As far as performing with dogs, I have done that as well, with my own dog, Lolabelle. She got cancer a couple of years ago and then she went blind. A lot of dogs lose their sight and they are fine. She wasn’t fine. She was a rat terrier whose whole social life was interacting with people, walking in the West Village for example. So when she went blind, a dog trainer I know said, “I taught my dogs to play piano.” And she taught us. So she played piano for one hour a day for two years.

She just released her Christmas record, which is maybe not the best Christmas record you have ever heard in your life. She worked on electric keyboards that were down on the floor and could play a lot of things with both paws. She would walk on the keyboards—not a lot of keyboard players do that, you know, up and down the keys. She played chords and individual notes and we put indicators on each key so she knew what she was playing. She just died one week ago, so I am thinking of her, and missing her so much. She was an extraordinary animal. When you get to be with an animal in that way, it is really amazing.


LA: Can you talk also a little bit about the things you have done with birds?

DR: Sure. It is much easier to play music with birds. They are all around us, and you hear these things. You learn in biology class that male birds sing to defend their territory and attract mates, and sure that is what they are doing. But how come one bird sings, “Beebooo” and another sings this long complicated song with all these different parts? You can say each species has its own way of doing of things, but there is no real necessity for one bird to sing a twenty-minute song; its life is not different.

To get more out of it, you have to think each species of bird has its own aesthetic sense—its own sense of beauty that needs expression and that the function of the song does not totally cover. That got me thinking that evolution really isn’t survival of the fittest, when it comes to these things, it is more like survival of the interesting, survival of the beautiful, survival of the weird, cool stuff that managed to evolve. And Darwin definitely he knew all about this. That is why he didn’t stop with Origin of the Species; he had to write The Descent of Man, which has two chapters on birds. He says they appreciate beauty, that they have natural aesthetic sense. Sexual selection is about evolving weird, cool stuff, he didn’t quite say it like that, but he understood it. Biology even 150 years later doesn’t like this, it seems too frivolous or too hard to quantify.

┄┄┄┄┄┄┄┄┄┄

# WORK REQUEST A
In the interview about animals and music, how long did Lolabelle play piano each day, and for how many years?
# WORK REQUEST B
Write the next part of the interview about animals and music, starting after its final sentence.

# AVAILABLE DATA

┄┄┄┄┄┄┄┄┄┄

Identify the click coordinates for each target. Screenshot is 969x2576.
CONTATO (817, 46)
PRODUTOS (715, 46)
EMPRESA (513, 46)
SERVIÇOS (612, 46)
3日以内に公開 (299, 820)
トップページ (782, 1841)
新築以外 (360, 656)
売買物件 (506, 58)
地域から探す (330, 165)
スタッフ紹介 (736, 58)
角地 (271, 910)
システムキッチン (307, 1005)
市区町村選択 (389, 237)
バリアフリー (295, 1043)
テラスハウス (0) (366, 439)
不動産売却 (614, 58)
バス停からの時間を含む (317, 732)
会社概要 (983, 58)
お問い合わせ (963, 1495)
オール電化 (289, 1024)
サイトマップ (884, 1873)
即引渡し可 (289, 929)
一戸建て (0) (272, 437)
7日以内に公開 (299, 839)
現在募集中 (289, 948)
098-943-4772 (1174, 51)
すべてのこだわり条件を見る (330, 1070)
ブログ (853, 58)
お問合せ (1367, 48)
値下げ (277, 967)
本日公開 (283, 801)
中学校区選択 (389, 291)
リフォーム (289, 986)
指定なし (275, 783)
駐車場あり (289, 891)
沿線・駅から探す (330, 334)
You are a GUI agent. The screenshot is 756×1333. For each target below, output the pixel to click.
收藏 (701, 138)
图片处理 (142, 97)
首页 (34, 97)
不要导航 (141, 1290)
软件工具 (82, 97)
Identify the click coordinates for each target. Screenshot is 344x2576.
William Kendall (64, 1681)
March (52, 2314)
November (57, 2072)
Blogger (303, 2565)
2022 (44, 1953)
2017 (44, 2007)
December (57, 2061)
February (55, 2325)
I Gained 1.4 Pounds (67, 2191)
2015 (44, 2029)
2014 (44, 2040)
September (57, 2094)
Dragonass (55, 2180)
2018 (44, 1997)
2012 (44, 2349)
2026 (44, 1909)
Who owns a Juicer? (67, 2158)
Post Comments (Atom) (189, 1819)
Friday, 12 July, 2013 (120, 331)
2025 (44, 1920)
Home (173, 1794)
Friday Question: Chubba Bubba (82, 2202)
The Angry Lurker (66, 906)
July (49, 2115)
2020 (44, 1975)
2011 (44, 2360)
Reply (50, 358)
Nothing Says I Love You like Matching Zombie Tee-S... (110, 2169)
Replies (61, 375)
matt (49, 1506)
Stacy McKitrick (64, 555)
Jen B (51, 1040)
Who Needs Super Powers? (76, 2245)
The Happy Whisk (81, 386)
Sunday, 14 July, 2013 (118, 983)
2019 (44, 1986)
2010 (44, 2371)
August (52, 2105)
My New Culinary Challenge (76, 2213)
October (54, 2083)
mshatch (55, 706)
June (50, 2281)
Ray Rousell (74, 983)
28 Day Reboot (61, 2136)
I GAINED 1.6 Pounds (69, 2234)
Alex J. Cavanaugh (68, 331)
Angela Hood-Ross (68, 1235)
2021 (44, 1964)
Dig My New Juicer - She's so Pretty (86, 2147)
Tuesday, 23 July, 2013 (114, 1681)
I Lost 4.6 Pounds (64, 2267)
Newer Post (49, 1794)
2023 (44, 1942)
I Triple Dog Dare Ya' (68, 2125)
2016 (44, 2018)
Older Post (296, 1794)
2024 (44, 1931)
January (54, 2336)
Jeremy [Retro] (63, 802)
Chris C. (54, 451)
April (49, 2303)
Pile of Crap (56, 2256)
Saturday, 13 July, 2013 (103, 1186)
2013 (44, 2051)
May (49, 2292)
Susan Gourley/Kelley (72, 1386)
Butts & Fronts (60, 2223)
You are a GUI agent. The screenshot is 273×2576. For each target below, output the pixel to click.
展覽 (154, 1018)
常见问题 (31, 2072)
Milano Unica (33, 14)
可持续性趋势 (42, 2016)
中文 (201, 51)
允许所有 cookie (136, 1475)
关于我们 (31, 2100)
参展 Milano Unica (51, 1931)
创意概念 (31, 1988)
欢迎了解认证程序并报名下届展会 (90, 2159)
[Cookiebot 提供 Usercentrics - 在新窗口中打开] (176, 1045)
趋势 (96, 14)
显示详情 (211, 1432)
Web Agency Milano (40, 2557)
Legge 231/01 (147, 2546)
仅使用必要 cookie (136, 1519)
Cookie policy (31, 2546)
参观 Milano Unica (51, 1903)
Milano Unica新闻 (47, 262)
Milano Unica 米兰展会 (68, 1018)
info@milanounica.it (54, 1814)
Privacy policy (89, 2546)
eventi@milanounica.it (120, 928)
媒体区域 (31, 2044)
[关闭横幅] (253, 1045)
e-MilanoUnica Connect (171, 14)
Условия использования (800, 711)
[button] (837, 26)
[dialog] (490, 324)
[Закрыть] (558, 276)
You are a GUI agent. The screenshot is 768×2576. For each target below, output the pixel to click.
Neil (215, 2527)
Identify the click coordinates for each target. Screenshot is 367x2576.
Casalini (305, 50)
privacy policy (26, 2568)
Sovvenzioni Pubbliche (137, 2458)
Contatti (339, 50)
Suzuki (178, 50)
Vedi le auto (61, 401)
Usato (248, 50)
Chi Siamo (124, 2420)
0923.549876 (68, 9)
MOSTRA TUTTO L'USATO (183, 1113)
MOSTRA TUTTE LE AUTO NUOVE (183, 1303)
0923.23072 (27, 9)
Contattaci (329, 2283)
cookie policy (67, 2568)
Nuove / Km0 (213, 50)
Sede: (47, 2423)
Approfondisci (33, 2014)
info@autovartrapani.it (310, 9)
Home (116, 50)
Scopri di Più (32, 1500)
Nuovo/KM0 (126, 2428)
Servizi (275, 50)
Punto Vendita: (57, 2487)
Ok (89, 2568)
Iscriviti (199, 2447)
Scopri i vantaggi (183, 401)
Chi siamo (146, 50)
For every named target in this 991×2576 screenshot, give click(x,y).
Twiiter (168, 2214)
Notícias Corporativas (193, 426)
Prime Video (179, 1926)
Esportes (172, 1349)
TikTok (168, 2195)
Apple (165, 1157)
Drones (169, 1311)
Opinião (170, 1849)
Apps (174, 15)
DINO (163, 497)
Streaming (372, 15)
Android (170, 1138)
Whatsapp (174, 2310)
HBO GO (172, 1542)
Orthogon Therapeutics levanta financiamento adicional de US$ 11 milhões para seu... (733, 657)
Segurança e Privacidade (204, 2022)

┄┄┄┄┄┄┄┄┄┄

# RESULT A
One hour a day for two years.

# RESULT B
LA: Usually when you are talking about birds and beauty, it’s in terms of security rather than beauty. That the more elaborate males are the stronger ones, and the drabber ones are the weaker ones.

DR:
That is what the biologists want you to think. The handicap hypothesis, proposed by the Israeli biologist Amotz Zahavi, says that peacocks are carrying around this beautiful tail, and the point is that they are carrying around this heavy, useless thing but they are still strong enough for really important stuff. This is, I think, an attempt to go against Darwin and bring sexual selection into natural selection. And neglect the fact that evolution is just producing these weird things, not most of the time but the possibility is there, and for generations, if females peahens decide they like this weird, crazy thing, it’s not very useful it is just beautiful.

LA: And fashion is about illusion. When you see somebody wearing something really gorgeous and probably super-heavy and encrusted with stuff, you don’t think, “Wow, that must be heavy to drag around,” but “Wow, how lovely, what an illusion of lightness and reflection.”

DR: We have to admit that important parts of life are not efficient or engineered to work out. If you wound back evolution, you wouldn’t end up with the same things we have now. This isn’t the world we had to get—it is just some weird possibilities that happened to catch on.